Des défis démographiques et économiques aggravés
La Martinique est le département d’outre-mer le plus âgé, avec 28 % de sa population ayant plus de 60 ans. Le solde migratoire est négatif : les jeunes actifs quittent massivement l’île pour la métropole. Résultat : une base de cotisants en érosion, alors que les besoins en prestations vieillesse et en soins augmentent mécaniquement.
Le taux de chômage atteint 23,2 % (contre 10,1 % en France), et le taux de pauvreté frôle les 27 %. Plus de 30 % de la population bénéficie de la CMU, contre 6,6 % en métropole. Le PIB par habitant reste nettement inférieur à la moyenne nationale, limitant la progression des recettes sociales. La dépendance aux prestations sociales y est donc structurellement plus forte, tandis que la capacité contributive du tissu économique local est limitée.
Une gestion en crise, des usagers pénalisés
Au-delà des chiffres, la Cour des comptes dénonce une gestion accablante de la CGSS Martinique. Les délais de traitement des dossiers de retraite sont en moyenne de 183 jours, soit 60 % de plus que la moyenne nationale. Les retards et erreurs dans le traitement des prestations (retraites, Aspa, remboursements de soins) plongent des milliers d’assurés dans la précarité, certains se voyant refuser des remboursements faute d’un traitement administratif dans les délais.
Le recouvrement des cotisations sociales est particulièrement défaillant : plus de 11 % des cotisations restent impayées, contre 1 % en métropole. Les créances s’accumulent, atteignant 1,26 milliard d’euros en 2017, avec un taux de recouvrement nettement inférieur à celui des URSSAF métropolitaines. L’absentéisme du personnel, la multiplication des fonctions support, la gestion hasardeuse des marchés publics et les dépenses irrégulières aggravent la situation.
Des causes systémiques, une réforme urgente
La Cour des comptes pointe une instabilité managériale chronique (six directeurs généraux en cinq ans), une gouvernance défaillante, des dérives dans l’utilisation des fonds (cadeaux, dépenses somptuaires, détournement de fonds du CSE) et une organisation éclatée en silos malgré le modèle intégré de la CGSS. Les systèmes d’information fragmentés, la multiplicité des interlocuteurs nationaux et l’absence de synergies internes empêchent toute amélioration durable.
Face à cette situation, la Cour recommande une refonte profonde de la gouvernance, une rationalisation des dépenses, un renforcement du recouvrement, une amélioration du suivi de la productivité et un recentrage des missions. Elle n’exclut pas, faute de progrès rapides, une mise sous administration provisoire de la caisse.

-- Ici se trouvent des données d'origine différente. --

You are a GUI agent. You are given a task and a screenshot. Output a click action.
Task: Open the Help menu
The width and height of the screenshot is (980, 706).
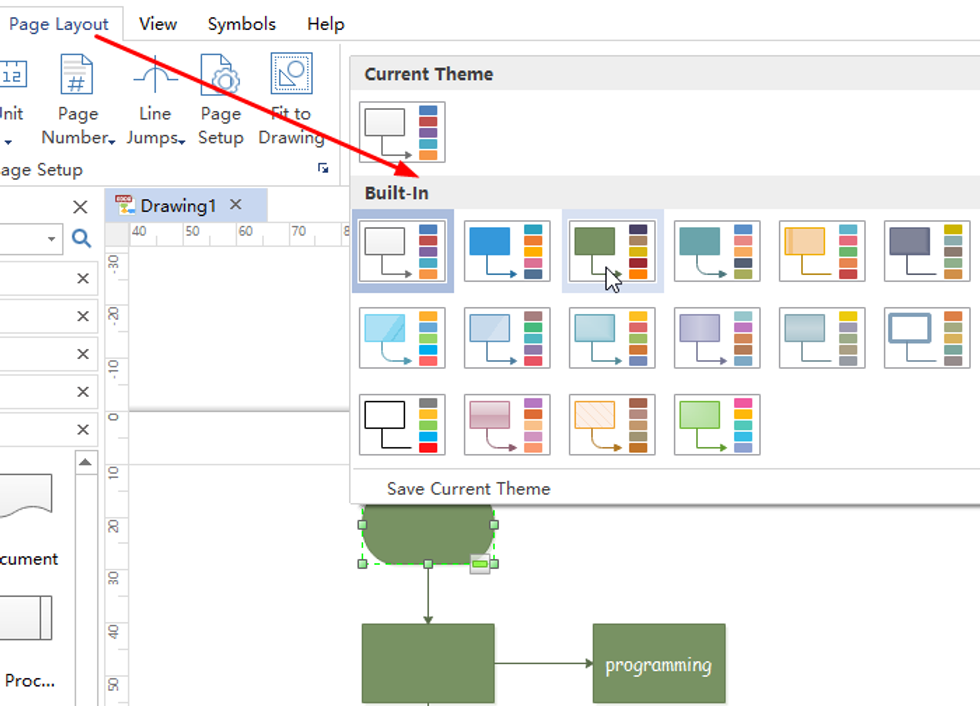325,23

Un enjeu national, des réponses différenciées
La crise de la Sécurité sociale en Martinique ne peut être dissociée du contexte national. L’aggravation attendue du déficit de la Sécurité sociale française dans les prochaines années (jusqu’à 24 milliards d’euros en 2028) limitera la capacité de l’État à soutenir financièrement les caisses ultramarines. Pourtant, la situation martiniquaise exige des réponses adaptées à ses réalités démographiques, économiques et sociales spécifiques, ainsi que la reconnaissance des surcoûts structurels (prime de vie chère, coûts administratifs, besoins sociaux accrus).

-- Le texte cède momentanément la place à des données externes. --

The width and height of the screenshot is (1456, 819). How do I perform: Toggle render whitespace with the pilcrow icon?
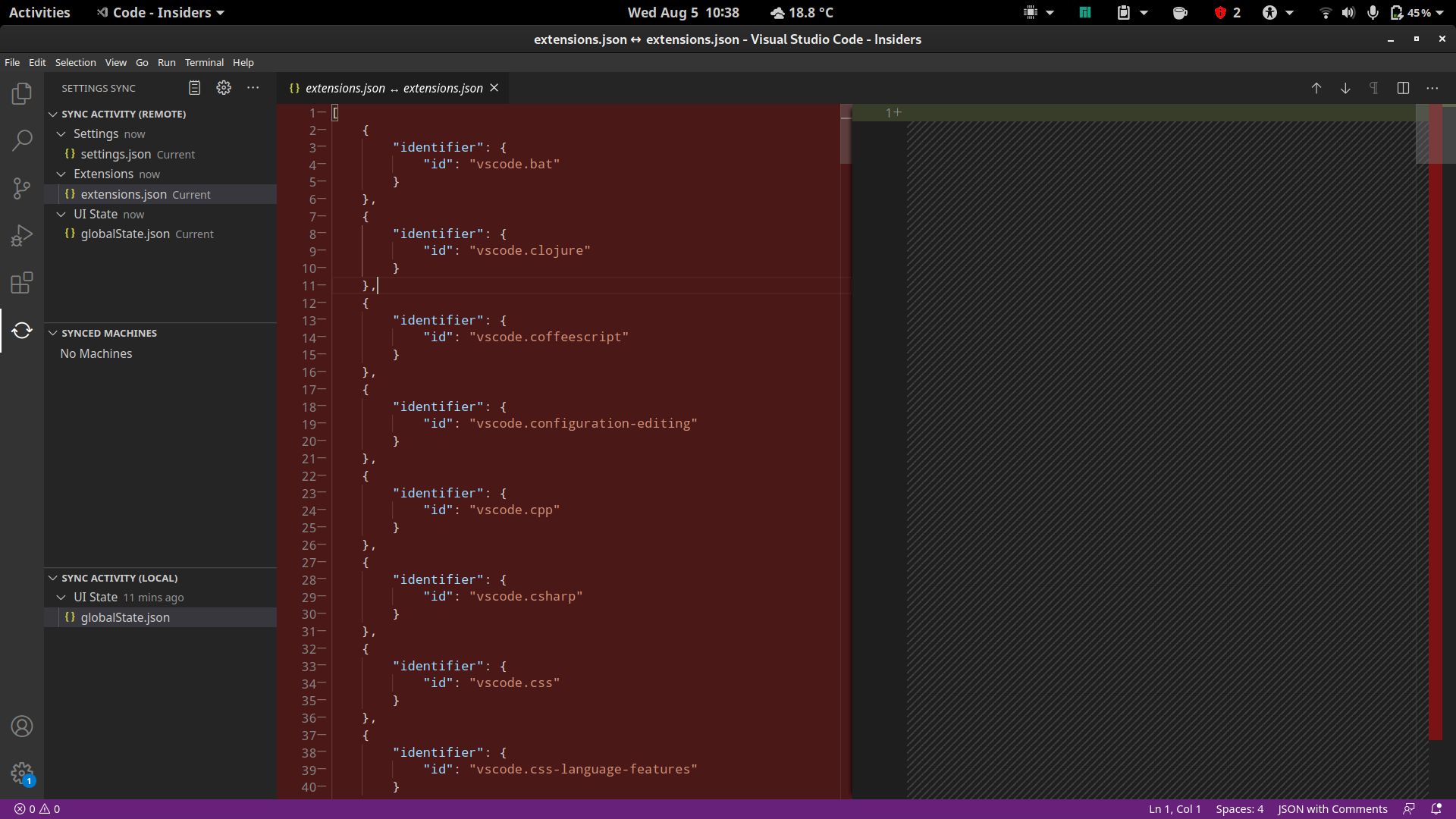click(x=1374, y=88)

Plus largement, la crise martiniquaise interroge la soutenabilité du modèle social français dans les territoires d’outre-mer, et la capacité de l’État à garantir l’égalité d’accès aux droits sociaux sur l’ensemble du territoire. La restauration de la confiance des usagers, la modernisation de la gestion et l’adaptation des politiques nationales sont aujourd’hui des impératifs pour éviter que la Sécurité sociale ne devienne, en Martinique comme ailleurs, un symbole d’inégalités et de désillusion.